In order to select the appropriate weights for building and strengthening muscles as well as providing a challenge for the body, start with a lower weight and if you are able to do up to 15 reps without feeling fatigued, chances are you could use more resistance. For larger muscle groups, increase weights by 5 lbs until you feel tired by the twelfth rep, and then continue to increase that weight by about 5 lbs every other week. For smaller muscle groups (like the triceps, deltoids, biceps etc.) it is appropriate to increase resistance in 3 lb increments. (2)

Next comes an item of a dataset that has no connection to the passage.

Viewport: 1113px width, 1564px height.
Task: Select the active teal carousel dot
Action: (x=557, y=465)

Studies after studies have reiterated that not only does daily aerobic activity and cardiovascular training play a major role in increasing weight loss, but it also helps you feel good while being active in addition to providing lifelong heart-healthy benefits. Simply pu t- the more you challenge your heart to work to pump blood that delivers oxygen throughout your body, the stronger the heart muscles become and the less likely they are to weaken. The same goes for your veins and arteries: the more active you are, the likelihood that your arteries will harden is drastically decreased. As an added bonus, by incorporating at least 20 minutes of vigorous activity into your daily routine, you decrease your risk of depression and anxiety. Exercise can also improve sleep habits if performed during the daytime. For women especially, increasing cardiovascular activity during the menstrual cycle can actually relieve, not worsen uncomfortable symptoms such as cramping or bloating by increasing blood flow to those working muscles. While the minimum amount of daily exercise needed is 20-30 minutes 3-5 times a week, as our population drastically increases its overall level of inactivity, most physicians and trainers would recommend 35-50 minutes 5-6 times a week, with one day a week dedicated to 60 minutes of high intensity “breaking a sweat” exercise. (1, 2)

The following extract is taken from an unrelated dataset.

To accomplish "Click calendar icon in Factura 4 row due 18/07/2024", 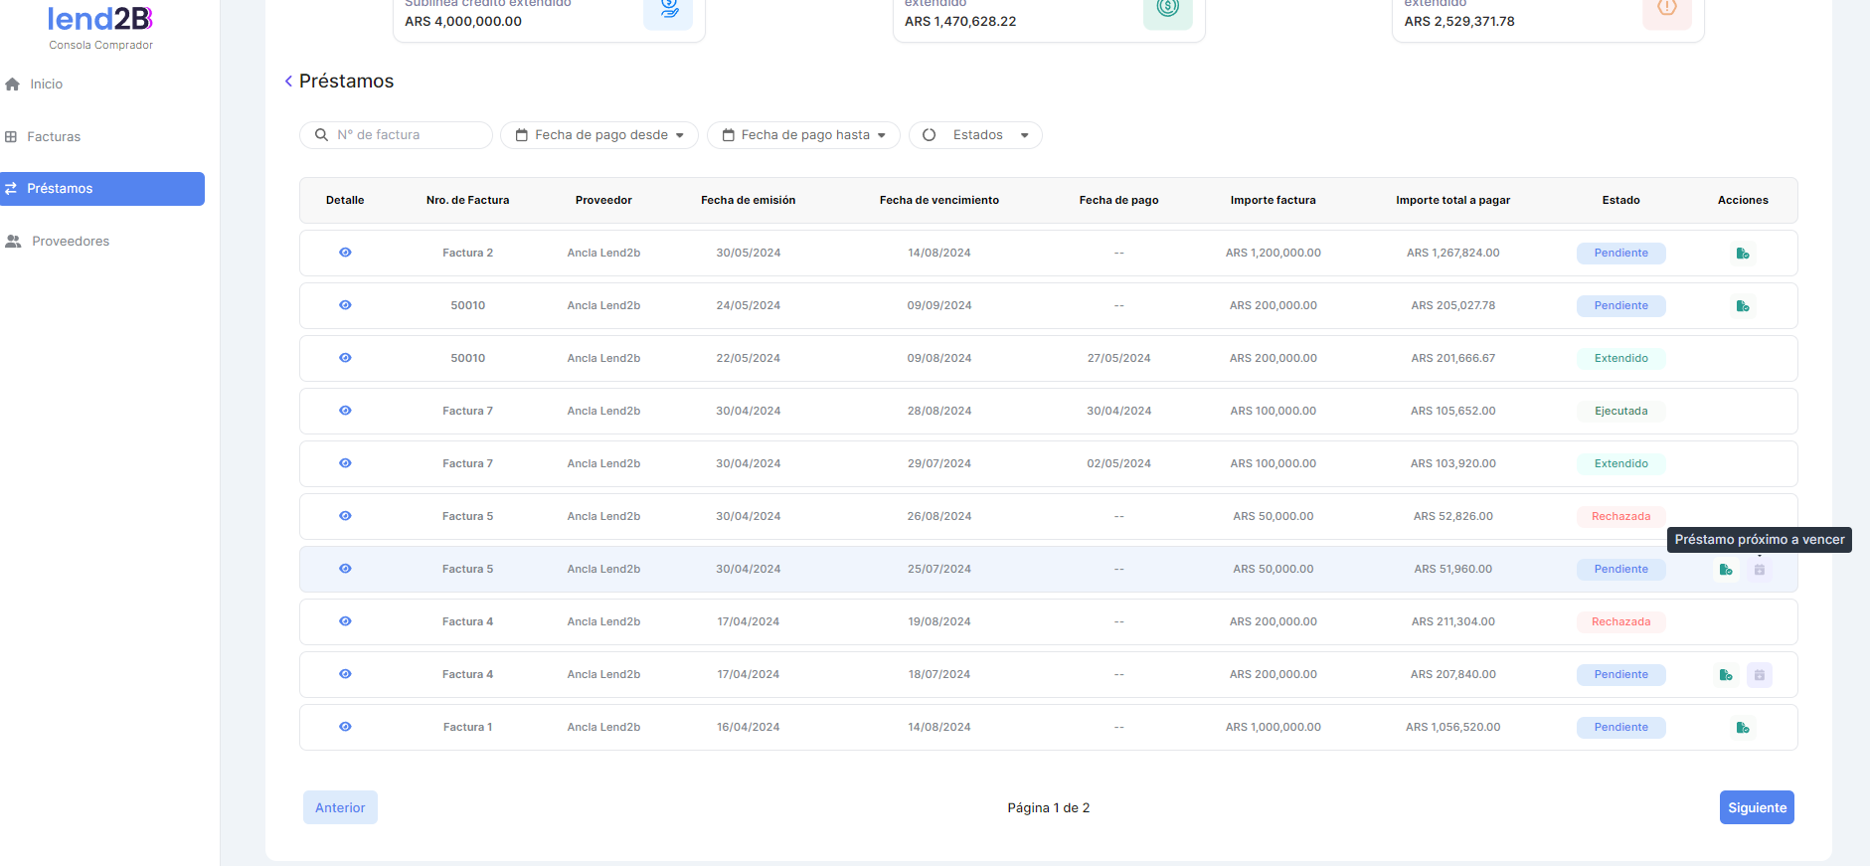I will click(x=1759, y=675).
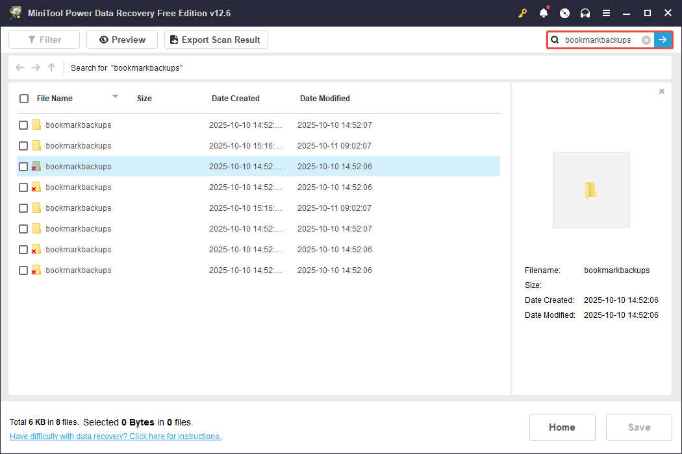Image resolution: width=682 pixels, height=454 pixels.
Task: Check the first bookmarkbackups row
Action: point(23,125)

One of the most important rules to remember about any kind of athletic training routine is that the body is incredibly efficient, and can adapt quickly to any exercise routine- women’s bodies especially. Any change (whether a change in resistance, type of activity, duration, or variation of intensity) is going to produce faster and greater, more visible results as you continue to reshape your body. If you perform the same activity every day, say if you use the elliptical machine for 45 minutes every day on level 9 resistance, your body will not only adapt making the exercise routine easier for you to complete, but also, even despite the fact that you still might be breaking a sweat, your body may not be burning the same amount of calories as it did at the onset of the routine when the body was thrown off-guard and put up to a challenge. (1)



 Text sources

(1)     Powers, S.K., & Howley, E.T. Exercise Physiology: theory and application to fitness and performance, 6th Ed., McGraw-Hill, New York, New York, 2007. 

(2)     Thorne, Gerald. Embelton, Phil. Oxygen’s : “Total Women’s Fitness: Releasing the Inner You”. Muscle Magazine International, Mississauga, ON, Canada © 2002 Robert Kennedy. 

(3)     Wardlaw, Gordon M. Smith, Anne M. Contemporary Nutrition 6th Ed. McGraw Hill Companies Inc. New York, NY. © 2007 McGraw Hill.